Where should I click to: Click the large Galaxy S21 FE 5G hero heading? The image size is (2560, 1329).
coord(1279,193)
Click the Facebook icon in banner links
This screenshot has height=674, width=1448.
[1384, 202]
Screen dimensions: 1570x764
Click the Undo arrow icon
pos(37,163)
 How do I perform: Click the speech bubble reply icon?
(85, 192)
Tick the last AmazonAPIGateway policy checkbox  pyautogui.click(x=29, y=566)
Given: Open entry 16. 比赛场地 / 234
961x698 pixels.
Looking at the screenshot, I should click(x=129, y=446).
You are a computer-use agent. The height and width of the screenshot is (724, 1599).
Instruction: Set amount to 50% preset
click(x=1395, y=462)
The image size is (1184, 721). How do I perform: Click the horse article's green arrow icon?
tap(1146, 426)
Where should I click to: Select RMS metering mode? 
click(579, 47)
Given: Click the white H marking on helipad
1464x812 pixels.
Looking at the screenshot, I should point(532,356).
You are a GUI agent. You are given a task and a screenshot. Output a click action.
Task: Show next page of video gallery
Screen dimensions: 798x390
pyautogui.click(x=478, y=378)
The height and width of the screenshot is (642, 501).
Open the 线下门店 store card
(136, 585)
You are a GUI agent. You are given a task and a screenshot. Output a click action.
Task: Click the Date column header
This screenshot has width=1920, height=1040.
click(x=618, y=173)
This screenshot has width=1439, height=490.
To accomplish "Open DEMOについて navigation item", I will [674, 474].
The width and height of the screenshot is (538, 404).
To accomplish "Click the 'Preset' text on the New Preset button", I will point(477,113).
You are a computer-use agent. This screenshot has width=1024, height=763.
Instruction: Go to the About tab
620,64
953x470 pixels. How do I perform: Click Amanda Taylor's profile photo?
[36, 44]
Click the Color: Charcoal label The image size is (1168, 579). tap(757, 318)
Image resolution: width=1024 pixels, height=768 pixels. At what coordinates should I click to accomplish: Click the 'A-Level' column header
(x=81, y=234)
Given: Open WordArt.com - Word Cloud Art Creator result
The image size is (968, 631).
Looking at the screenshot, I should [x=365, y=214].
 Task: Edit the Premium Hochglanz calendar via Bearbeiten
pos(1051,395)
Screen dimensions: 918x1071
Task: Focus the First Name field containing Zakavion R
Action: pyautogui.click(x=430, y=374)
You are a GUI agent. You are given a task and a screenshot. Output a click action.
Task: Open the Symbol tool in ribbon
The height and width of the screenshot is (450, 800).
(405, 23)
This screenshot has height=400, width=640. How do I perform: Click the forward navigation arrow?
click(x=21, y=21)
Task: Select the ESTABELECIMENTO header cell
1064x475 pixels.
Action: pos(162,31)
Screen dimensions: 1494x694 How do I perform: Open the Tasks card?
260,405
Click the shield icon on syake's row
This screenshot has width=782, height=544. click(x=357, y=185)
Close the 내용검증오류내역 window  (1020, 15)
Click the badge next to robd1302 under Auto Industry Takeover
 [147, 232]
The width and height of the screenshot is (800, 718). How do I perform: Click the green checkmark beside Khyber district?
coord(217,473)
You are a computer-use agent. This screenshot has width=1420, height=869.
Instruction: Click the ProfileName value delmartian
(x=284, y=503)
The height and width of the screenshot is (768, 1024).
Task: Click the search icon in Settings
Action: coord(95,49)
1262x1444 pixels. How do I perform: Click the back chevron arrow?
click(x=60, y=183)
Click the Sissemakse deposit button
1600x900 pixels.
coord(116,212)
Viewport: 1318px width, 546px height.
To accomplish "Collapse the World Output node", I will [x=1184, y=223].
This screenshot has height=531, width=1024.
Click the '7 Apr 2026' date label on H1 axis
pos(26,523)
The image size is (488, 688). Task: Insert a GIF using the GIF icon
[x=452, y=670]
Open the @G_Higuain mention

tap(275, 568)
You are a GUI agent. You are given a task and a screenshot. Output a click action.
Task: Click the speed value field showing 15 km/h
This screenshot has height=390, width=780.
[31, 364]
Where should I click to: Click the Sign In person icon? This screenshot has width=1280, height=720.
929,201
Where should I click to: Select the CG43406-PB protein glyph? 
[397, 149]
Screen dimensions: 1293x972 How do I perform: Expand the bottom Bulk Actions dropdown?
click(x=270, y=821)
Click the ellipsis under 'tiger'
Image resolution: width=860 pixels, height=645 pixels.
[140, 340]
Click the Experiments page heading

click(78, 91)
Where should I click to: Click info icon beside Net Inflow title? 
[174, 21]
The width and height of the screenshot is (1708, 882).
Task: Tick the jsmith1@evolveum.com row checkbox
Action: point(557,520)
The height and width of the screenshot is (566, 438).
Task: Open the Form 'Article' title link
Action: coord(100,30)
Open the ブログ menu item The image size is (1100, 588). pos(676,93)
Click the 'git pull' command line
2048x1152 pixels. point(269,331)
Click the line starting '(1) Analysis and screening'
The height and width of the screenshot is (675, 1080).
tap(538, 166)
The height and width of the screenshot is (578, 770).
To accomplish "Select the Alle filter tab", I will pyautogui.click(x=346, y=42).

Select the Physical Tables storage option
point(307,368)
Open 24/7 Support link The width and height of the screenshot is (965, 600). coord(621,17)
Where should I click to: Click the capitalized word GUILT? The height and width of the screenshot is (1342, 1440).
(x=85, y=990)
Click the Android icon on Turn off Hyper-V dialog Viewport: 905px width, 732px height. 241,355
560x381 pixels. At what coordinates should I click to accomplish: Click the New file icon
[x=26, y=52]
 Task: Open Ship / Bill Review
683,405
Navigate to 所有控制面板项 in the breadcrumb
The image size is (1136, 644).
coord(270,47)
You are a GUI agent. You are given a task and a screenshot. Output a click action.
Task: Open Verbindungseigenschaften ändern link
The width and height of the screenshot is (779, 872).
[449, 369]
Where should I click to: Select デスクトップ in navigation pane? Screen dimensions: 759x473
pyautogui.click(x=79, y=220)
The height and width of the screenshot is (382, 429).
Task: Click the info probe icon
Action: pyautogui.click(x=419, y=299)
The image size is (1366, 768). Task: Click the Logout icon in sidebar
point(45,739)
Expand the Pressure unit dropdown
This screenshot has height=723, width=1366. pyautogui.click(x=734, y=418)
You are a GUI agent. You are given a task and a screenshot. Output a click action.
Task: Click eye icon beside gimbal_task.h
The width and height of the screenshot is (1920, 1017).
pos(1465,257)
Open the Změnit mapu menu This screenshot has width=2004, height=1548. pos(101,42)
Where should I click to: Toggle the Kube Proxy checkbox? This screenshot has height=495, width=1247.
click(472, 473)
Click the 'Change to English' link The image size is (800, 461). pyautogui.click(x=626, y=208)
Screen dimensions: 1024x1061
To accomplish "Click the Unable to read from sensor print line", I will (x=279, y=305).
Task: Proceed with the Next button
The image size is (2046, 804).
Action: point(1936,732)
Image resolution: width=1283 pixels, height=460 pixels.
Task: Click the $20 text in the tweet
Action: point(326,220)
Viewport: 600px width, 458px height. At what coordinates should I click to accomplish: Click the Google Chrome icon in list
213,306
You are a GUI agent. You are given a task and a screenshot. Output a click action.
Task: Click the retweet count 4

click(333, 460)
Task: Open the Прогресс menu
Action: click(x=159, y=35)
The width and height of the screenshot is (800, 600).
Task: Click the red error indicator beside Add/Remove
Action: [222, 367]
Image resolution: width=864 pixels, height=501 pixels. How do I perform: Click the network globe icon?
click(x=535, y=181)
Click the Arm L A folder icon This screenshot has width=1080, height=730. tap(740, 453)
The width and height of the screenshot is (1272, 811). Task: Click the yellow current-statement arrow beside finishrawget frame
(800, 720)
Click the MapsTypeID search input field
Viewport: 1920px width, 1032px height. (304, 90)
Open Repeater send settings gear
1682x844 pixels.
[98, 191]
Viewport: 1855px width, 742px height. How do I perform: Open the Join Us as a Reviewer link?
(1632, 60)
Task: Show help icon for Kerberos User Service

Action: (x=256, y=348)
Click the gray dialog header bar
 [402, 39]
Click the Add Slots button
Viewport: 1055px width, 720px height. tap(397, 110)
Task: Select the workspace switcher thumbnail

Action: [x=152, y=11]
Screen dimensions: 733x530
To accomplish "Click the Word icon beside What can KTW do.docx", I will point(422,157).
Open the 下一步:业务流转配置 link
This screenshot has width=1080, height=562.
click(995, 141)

*WHAT YOU NEED TO DO*
Beginning at the top of the data, please return every line until and including the line containing "Click the Color: Charcoal", copied exactly, and nothing past it.

*FINAL ANSWER*
Where should I click to: Click the large Galaxy S21 FE 5G hero heading? The image size is (2560, 1329).
coord(1279,193)
Click the Facebook icon in banner links
This screenshot has height=674, width=1448.
[1384, 202]
Screen dimensions: 1570x764
Click the Undo arrow icon
pos(37,163)
 How do I perform: Click the speech bubble reply icon?
(85, 192)
Tick the last AmazonAPIGateway policy checkbox  pyautogui.click(x=29, y=566)
Given: Open entry 16. 比赛场地 / 234
961x698 pixels.
Looking at the screenshot, I should click(x=129, y=446).
You are a computer-use agent. The height and width of the screenshot is (724, 1599).
Instruction: Set amount to 50% preset
click(x=1395, y=462)
The image size is (1184, 721). How do I perform: Click the horse article's green arrow icon?
tap(1146, 426)
Where should I click to: Select RMS metering mode? 
click(579, 47)
Given: Click the white H marking on helipad
1464x812 pixels.
Looking at the screenshot, I should point(532,356).
You are a GUI agent. You are given a task and a screenshot. Output a click action.
Task: Show next page of video gallery
Screen dimensions: 798x390
pyautogui.click(x=478, y=378)
The height and width of the screenshot is (642, 501).
Open the 线下门店 store card
(136, 585)
You are a GUI agent. You are given a task and a screenshot. Output a click action.
Task: Click the Date column header
This screenshot has width=1920, height=1040.
click(x=618, y=173)
This screenshot has width=1439, height=490.
To accomplish "Open DEMOについて navigation item", I will [674, 474].
The width and height of the screenshot is (538, 404).
To accomplish "Click the 'Preset' text on the New Preset button", I will point(477,113).
You are a computer-use agent. This screenshot has width=1024, height=763.
Instruction: Go to the About tab
620,64
953x470 pixels. How do I perform: Click Amanda Taylor's profile photo?
[36, 44]
Click the Color: Charcoal label The image size is (1168, 579). tap(757, 318)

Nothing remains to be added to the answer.